Tossed out, flushed, drained, ditched, dumped, discarded, disposed of, scrapped, and thrown away.
We have a lot of terms for removing what we no longer have use for. Among them, perhaps the most convenient is “away.” But where is “away?” It might as well be another planet. Just a glorious orbiting sphere of trash. Or maybe it’s a mystical incantation that renders our waste non-existent. “Henceforth the items of this receptacle shall now be considered ‘thrown away!’” The masses rejoice and poof, it’s gone. Out of sight and out of mind.
But, if you could for a second, imagine a world where there is no “away.” Imagine that everything we create and consume has to go somewhere and occupy space until it decomposes – if it decomposes. This exercise should be quite easy actually, because this world is very much like our own. In fact, it is our own.
We might be a little late to the game. “We” as in America and even more so, South Dakota and on a micro scale, Sioux Falls. Even though “going green” is a buzz term that everyone understands, sustainability as a cultural phenomenon has only occupied the periphery of our thoughts in recent years.
Sure, systems have been in place for much longer. We learn the three environmental Rs in elementary school – reduce, reuse, recycle.
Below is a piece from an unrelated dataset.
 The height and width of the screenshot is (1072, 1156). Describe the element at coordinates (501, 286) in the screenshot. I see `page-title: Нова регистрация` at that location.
And while sustainability has always had its advocates, it’s mostly been an afterthought for the average person.
“Going green” is too often seen as noble act, not a necessary one. That’s why our cultural perception of sustainability needs an adjustment. And that’s why, at a local level, a partnership was established only seven years ago to begin the process of advancing sustainability in the northern plains.
In 2007, newly appointed South Dakota State University President David Chicoine and Koch Hazard Architects laid the foundation for South Dakota’s first sustainability conference, Plain Green. President Chicoine appointed the Chair of the Department of Consumer Sciences, Jane Hegland, as the University’s representative to work with Stacey McMahan of Koch Hazard to bring the vision to life. With backgrounds in design and sustainability, each organization began coordinating.
“We wanted this to be a little bit different,” said Hegland. “We were really trying to reach out to a range of professionals, artists and scholars who think about sustainability in a broader perspective.”
That’s where Plain Green expands on the basic understanding of sustainability. It’s not just recycling our beer bottles and cottage cheese containers. It’s not just selecting the right materials or water-saving systems for our new homes. Sustainability encompasses everything that can help us be healthier people who can create a healthier planet.
One day each year, Plain Green invites experts from around the world to introduce new ideas in food systems, environmental issues, works of art, and social justice, just to name a few topics. These experts include sustainability giants like Allan Savory, Philippe Cousteau Jr., and Cameron Sinclair. Attendees range from college students and faculty, to industry professionals, to ordinary citizens who are just looking for new ways to reduce their carbon footprint.
Each year, the conference grows and adjusts as it continues to discover its potential. In addition to an exemplary lineup of speakers, during certain years, the Plain Green Conference has included a marketplace where local merchants and organizations can share their sustainability efforts. And as the conference has grown, people outside of the design industry have taken notice.
“The Brookings Mayor offers to send their city sustainability council members to Plain Green,” shared Hegland. Involving more civic leaders is one place Hegland and the rest of the Plain Green board would like see the conference grow. Additionally, they’re expanding into their third location in seven years, hosting the conference at the Hilton Garden Inn downtown in Sioux Falls.
But growth hasn’t been limited to the conference venue, diversity of attendees or clout of presenters. Hegland says the Plain Green Conference has even led to changes at the university. In conjunction with the inception of the Plain Green, SDSU created the faculty-led Environmental Stewardship and Sustainability Committee, and launched a campus-wide recycling initiative which Hegland says caused people to stop and pay attention to their impact on their environment.
“When you’re able to understand the value of sustainability from a broader perspective, then you can choose the sustainability products [and practices] that impact your field.”
Plain Green hopes that by setting aside one day each year to focus on sustainability issues and discover creative solutions they will inspire community leaders and members to adopt practices that will improve our communities. And if nothing else, Plain Green serves as a subtle reminder to everyone that our future will be determined by the question, “What if there was no ‘away’?”